• **What to produce**:
Every line from the one containing "The image size is (880, 660)." to the one containing "Task: Click the hammer and tools icon" in the records below, both included, must be set down exactly, and no other line.

• **Stored data entries**:
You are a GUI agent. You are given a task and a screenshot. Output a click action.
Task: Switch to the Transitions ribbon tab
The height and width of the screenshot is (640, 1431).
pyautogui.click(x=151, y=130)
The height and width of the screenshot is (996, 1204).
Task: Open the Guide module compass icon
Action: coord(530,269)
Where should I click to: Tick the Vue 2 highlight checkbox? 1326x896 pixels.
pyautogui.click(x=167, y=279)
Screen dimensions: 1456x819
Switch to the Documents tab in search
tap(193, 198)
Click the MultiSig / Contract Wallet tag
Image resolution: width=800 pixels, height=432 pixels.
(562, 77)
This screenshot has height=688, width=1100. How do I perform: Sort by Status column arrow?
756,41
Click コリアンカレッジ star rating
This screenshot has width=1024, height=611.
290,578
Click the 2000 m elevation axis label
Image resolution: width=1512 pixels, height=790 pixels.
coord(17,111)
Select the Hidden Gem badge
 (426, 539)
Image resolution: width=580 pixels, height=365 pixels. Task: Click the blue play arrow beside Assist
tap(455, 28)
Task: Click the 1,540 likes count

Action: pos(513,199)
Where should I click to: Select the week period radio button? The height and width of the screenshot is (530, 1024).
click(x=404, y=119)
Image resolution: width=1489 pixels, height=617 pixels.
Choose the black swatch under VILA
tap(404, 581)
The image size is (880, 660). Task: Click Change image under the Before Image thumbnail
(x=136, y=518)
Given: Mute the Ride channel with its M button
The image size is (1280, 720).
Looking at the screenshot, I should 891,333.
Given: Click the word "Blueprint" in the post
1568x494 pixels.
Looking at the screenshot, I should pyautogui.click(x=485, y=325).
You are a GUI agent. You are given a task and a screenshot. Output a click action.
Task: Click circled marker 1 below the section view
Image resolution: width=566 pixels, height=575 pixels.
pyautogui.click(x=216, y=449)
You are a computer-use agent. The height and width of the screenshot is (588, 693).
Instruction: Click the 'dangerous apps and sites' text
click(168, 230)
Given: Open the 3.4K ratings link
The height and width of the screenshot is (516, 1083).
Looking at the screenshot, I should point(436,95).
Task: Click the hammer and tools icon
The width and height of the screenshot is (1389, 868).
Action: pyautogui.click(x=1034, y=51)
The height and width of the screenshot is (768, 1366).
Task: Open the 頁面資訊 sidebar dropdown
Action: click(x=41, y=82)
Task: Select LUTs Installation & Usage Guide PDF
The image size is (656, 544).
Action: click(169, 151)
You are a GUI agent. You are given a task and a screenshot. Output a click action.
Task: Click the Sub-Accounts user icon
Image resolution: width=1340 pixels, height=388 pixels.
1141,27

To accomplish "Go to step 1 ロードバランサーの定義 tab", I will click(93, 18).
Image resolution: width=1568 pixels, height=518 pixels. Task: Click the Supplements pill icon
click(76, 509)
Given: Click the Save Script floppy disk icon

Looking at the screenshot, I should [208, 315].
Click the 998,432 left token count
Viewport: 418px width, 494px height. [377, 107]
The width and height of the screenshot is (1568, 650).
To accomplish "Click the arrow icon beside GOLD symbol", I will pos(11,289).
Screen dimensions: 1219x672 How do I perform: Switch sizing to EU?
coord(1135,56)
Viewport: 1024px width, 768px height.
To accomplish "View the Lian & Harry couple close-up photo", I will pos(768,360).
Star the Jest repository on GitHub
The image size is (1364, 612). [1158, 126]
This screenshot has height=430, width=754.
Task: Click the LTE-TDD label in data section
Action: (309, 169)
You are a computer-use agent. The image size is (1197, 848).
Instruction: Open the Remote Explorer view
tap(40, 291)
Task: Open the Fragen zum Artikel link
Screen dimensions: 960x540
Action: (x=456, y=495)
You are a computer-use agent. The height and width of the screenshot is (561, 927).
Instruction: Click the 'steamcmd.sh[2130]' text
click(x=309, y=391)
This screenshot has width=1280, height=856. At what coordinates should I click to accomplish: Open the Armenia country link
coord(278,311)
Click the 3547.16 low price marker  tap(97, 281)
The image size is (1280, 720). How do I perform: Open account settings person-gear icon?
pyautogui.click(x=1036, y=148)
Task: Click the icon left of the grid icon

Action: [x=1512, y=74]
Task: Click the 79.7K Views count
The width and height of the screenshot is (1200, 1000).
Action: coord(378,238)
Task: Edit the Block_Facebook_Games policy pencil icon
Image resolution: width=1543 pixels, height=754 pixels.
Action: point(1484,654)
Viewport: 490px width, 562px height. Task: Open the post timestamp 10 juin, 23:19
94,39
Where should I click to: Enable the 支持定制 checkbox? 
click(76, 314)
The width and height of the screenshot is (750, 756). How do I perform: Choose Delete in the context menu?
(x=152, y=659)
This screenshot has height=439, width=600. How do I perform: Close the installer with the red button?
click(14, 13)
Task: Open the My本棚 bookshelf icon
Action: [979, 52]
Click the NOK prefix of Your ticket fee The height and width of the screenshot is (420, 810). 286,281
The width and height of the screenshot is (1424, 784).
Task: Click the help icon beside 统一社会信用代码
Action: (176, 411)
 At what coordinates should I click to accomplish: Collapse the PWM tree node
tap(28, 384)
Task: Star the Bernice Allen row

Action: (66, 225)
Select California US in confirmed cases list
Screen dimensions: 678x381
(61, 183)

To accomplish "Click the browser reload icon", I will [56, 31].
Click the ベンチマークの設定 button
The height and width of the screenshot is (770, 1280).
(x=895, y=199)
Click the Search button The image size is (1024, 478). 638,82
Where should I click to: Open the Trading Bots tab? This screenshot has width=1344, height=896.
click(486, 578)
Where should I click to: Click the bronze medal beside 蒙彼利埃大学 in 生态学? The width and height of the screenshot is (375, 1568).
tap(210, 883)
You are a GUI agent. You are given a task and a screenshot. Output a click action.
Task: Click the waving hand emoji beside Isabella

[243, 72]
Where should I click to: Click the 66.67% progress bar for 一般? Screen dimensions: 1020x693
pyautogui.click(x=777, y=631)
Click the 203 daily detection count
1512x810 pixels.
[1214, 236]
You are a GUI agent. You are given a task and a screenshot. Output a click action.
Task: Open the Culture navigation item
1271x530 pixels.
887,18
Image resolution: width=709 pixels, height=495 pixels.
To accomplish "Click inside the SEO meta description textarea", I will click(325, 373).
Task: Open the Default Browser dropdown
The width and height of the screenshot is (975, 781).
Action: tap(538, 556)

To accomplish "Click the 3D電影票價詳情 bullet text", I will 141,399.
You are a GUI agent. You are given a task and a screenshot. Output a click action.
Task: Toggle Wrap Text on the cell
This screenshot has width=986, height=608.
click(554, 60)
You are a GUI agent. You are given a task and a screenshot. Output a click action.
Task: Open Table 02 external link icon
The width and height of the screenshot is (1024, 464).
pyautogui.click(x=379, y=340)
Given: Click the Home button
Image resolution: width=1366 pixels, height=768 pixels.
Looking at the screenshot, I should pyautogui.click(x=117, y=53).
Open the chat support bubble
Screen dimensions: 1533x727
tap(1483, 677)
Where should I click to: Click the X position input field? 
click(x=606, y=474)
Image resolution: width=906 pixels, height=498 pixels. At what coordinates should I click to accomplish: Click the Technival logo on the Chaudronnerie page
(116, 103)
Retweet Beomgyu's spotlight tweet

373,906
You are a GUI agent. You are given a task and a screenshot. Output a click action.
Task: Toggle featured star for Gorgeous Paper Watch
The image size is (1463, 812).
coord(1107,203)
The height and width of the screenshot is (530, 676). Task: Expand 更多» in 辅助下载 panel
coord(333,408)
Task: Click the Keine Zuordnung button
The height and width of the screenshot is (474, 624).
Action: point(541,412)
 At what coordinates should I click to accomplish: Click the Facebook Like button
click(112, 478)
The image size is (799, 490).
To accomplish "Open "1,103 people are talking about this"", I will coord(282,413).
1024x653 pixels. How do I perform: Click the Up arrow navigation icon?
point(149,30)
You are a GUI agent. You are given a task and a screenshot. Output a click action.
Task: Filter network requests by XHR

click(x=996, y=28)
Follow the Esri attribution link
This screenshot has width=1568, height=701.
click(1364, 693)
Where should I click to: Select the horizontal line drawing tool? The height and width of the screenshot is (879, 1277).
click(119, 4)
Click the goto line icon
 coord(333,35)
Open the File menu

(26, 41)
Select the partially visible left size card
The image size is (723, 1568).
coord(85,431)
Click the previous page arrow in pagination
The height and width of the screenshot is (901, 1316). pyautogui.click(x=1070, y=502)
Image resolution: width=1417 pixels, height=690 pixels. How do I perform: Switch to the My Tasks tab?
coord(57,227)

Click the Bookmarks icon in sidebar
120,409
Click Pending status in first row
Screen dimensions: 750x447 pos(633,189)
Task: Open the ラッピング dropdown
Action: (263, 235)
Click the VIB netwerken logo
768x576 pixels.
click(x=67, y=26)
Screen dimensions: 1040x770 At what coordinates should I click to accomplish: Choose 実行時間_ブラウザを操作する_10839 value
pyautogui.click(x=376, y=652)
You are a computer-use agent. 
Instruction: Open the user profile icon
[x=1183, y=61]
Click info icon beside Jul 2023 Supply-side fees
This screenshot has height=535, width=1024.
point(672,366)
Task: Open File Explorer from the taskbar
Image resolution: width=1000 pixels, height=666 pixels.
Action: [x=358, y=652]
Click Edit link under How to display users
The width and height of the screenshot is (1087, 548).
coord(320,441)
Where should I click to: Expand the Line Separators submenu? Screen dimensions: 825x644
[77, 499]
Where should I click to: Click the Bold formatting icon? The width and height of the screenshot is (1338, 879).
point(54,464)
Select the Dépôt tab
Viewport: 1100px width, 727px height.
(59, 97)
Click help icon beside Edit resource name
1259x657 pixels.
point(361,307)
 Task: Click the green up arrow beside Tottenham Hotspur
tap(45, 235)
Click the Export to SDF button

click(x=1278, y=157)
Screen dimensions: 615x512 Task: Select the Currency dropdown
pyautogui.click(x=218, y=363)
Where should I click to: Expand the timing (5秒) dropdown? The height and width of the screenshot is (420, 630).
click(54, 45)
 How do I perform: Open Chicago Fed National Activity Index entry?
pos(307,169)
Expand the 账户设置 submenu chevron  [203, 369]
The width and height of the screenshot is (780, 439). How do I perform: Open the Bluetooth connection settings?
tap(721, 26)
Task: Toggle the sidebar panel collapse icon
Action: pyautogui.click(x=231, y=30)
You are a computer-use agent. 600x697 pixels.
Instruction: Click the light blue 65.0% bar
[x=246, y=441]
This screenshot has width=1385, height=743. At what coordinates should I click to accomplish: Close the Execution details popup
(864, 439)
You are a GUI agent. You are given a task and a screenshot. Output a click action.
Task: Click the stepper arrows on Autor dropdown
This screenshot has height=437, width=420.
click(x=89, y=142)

• **Written response**:
The image size is (880, 660). Task: Click Change image under the Before Image thumbnail
(x=136, y=518)
Given: Mute the Ride channel with its M button
The image size is (1280, 720).
Looking at the screenshot, I should 891,333.
Given: Click the word "Blueprint" in the post
1568x494 pixels.
Looking at the screenshot, I should pyautogui.click(x=485, y=325).
You are a GUI agent. You are given a task and a screenshot. Output a click action.
Task: Click circled marker 1 below the section view
Image resolution: width=566 pixels, height=575 pixels.
pyautogui.click(x=216, y=449)
You are a computer-use agent. The height and width of the screenshot is (588, 693).
Instruction: Click the 'dangerous apps and sites' text
click(168, 230)
Given: Open the 3.4K ratings link
The height and width of the screenshot is (516, 1083).
Looking at the screenshot, I should point(436,95).
Task: Click the hammer and tools icon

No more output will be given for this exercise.